BEGIN Extracted information

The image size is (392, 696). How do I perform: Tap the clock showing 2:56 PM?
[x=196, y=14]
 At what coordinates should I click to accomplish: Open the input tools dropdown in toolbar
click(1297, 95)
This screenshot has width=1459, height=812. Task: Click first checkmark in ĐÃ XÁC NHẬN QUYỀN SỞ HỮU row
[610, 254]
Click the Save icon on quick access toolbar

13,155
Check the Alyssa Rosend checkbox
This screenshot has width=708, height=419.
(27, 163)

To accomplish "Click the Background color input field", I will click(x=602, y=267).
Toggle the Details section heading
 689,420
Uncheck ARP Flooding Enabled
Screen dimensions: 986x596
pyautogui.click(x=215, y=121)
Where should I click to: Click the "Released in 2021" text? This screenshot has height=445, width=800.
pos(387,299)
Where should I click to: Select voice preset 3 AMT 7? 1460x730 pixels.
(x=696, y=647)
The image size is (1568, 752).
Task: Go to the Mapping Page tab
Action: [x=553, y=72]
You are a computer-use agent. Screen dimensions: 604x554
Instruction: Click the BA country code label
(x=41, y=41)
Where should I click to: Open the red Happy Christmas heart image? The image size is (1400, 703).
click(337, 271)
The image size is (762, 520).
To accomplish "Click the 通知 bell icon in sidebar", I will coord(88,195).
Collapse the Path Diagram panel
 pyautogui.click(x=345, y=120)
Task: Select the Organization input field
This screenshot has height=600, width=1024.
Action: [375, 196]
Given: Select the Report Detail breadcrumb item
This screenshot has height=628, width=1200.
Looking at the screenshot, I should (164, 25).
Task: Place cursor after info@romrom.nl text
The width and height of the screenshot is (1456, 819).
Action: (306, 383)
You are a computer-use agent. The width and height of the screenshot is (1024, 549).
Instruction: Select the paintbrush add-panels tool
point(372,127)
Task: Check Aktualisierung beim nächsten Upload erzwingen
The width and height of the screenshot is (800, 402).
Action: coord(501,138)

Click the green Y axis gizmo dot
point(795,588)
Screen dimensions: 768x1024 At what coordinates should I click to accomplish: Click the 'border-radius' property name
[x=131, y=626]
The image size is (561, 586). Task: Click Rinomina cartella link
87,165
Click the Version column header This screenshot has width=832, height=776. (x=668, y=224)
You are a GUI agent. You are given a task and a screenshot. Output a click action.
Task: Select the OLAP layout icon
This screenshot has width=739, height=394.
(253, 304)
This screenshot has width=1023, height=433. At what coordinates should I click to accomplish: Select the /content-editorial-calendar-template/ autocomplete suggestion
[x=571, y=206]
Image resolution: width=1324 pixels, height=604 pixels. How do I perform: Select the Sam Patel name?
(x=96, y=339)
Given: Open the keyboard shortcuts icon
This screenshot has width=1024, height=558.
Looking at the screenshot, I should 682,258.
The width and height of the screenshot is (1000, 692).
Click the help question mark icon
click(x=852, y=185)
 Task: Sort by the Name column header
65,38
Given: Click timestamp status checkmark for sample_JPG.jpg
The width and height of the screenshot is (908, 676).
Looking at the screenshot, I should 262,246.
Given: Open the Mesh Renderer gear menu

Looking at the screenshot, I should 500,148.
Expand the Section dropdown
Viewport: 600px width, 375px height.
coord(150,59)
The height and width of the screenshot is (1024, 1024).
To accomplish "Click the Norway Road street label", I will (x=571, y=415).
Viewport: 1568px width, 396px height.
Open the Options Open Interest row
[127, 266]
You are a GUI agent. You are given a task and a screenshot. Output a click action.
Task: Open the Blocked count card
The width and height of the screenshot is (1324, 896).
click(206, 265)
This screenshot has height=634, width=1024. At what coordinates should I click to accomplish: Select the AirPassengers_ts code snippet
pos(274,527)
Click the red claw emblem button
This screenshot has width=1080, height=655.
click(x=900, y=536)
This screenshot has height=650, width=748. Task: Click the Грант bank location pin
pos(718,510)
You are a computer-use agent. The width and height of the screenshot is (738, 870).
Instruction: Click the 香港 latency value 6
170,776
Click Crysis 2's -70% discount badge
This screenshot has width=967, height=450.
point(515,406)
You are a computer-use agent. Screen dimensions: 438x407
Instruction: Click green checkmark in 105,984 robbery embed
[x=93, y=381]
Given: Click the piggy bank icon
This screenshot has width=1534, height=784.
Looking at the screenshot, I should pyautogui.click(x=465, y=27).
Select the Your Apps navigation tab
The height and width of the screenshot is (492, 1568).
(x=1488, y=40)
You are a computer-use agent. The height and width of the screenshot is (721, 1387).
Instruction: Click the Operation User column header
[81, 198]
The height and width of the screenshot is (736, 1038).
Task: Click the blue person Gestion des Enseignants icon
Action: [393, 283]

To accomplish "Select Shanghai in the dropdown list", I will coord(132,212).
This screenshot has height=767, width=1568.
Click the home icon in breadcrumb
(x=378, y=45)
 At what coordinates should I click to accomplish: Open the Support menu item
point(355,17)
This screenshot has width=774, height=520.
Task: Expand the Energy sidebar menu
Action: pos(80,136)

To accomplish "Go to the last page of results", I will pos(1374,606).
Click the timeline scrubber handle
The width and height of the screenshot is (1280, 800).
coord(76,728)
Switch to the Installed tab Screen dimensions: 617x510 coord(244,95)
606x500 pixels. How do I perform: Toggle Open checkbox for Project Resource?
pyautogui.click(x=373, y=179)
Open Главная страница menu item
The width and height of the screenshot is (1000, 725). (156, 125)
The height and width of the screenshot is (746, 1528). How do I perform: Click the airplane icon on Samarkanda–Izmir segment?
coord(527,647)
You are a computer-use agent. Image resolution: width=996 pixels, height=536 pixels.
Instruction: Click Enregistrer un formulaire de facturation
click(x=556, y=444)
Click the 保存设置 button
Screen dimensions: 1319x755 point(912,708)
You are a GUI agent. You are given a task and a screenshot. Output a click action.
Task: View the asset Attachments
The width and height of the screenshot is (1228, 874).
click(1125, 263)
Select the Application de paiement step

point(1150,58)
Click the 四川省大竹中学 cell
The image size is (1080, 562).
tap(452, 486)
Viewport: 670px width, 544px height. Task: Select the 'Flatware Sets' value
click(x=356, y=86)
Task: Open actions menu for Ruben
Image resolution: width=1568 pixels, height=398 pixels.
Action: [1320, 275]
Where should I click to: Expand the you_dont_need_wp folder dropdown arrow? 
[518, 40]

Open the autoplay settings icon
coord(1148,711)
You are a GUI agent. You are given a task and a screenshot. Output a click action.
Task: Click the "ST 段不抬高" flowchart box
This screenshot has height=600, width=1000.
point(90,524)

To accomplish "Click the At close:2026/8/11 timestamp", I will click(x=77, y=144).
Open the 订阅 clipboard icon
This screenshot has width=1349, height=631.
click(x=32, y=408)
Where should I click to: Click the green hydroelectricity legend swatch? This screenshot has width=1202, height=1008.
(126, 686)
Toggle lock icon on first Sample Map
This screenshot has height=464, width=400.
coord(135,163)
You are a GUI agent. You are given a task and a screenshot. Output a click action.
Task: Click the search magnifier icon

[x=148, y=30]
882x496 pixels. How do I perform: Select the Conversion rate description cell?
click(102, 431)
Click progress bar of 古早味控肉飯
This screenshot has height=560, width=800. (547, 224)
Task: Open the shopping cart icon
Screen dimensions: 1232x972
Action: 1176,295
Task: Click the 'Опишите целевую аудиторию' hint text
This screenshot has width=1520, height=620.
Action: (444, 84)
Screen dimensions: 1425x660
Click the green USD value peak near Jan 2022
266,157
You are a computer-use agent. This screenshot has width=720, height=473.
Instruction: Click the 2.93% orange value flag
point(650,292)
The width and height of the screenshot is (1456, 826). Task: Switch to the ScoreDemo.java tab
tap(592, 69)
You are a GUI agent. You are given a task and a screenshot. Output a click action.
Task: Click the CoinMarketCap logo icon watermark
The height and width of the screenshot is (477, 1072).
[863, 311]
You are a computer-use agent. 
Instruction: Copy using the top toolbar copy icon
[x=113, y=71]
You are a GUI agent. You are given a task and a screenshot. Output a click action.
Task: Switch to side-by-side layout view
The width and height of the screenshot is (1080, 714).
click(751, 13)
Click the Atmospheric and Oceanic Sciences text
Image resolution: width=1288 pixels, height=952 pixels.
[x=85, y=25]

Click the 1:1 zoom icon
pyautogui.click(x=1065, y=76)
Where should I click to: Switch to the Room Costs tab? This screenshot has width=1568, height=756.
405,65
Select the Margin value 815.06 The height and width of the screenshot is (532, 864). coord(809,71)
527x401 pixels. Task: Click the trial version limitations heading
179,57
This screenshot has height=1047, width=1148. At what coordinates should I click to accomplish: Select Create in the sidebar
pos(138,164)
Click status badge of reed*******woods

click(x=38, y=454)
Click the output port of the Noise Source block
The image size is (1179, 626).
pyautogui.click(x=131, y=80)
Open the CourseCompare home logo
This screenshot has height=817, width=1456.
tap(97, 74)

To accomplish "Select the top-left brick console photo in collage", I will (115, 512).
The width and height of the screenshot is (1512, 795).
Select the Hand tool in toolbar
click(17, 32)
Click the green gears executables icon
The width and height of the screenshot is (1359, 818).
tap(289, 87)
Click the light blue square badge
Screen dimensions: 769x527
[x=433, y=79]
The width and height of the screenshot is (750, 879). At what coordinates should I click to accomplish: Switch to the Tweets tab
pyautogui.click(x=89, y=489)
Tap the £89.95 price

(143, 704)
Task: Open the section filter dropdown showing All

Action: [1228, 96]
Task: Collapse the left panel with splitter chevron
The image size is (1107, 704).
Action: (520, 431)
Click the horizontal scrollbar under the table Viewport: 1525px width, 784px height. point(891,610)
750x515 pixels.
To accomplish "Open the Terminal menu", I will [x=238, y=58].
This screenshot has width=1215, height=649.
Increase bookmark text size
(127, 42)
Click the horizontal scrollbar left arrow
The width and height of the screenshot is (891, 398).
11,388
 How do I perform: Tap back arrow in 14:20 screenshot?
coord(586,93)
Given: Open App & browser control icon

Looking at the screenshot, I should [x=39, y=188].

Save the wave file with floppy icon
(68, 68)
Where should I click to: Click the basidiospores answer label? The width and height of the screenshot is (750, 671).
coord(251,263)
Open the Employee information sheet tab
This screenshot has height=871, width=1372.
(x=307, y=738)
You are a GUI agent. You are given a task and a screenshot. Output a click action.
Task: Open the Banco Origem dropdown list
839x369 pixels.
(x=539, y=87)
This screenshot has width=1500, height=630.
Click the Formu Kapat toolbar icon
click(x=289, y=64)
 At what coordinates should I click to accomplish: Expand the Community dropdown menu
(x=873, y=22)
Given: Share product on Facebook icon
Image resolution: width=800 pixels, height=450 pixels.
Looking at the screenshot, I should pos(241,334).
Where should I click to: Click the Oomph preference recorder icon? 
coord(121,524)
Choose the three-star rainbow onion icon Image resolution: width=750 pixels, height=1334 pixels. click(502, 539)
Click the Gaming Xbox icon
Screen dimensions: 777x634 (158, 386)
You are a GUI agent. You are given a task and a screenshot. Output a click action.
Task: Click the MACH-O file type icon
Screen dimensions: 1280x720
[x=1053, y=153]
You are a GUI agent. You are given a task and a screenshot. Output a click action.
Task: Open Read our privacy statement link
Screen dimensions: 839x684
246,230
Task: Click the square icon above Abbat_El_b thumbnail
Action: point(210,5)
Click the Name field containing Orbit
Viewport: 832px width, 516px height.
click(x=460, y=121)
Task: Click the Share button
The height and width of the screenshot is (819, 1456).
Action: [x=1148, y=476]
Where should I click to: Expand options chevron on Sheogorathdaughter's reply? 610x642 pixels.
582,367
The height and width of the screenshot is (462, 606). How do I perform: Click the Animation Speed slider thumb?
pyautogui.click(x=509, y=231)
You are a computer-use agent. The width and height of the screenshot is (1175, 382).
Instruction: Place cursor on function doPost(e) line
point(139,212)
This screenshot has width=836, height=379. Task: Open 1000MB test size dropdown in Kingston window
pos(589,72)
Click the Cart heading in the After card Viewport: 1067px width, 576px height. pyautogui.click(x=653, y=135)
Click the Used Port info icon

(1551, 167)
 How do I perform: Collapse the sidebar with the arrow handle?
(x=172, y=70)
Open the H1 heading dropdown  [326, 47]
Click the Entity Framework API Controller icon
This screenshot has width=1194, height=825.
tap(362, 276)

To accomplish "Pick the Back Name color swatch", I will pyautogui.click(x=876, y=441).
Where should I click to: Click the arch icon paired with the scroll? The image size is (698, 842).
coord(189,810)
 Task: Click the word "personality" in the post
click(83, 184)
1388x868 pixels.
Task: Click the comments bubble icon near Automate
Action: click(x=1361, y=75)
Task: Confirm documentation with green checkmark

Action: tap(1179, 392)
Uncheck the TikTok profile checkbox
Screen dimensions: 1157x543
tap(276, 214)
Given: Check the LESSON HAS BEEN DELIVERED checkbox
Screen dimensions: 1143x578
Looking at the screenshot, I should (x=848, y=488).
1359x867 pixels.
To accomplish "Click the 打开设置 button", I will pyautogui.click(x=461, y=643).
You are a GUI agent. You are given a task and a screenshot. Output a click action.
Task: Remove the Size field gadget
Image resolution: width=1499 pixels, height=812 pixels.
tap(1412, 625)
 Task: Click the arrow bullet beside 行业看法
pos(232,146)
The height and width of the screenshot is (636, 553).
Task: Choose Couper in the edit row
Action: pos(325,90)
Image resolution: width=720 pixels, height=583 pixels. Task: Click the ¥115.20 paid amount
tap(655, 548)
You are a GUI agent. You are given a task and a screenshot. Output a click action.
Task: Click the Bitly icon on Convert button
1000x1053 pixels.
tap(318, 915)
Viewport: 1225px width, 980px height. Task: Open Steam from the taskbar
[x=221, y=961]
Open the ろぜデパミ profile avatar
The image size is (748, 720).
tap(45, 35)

END Extracted information

What you will do - Your answer should be a single number: the count of lines in the data that include the word "left".

Solution - 3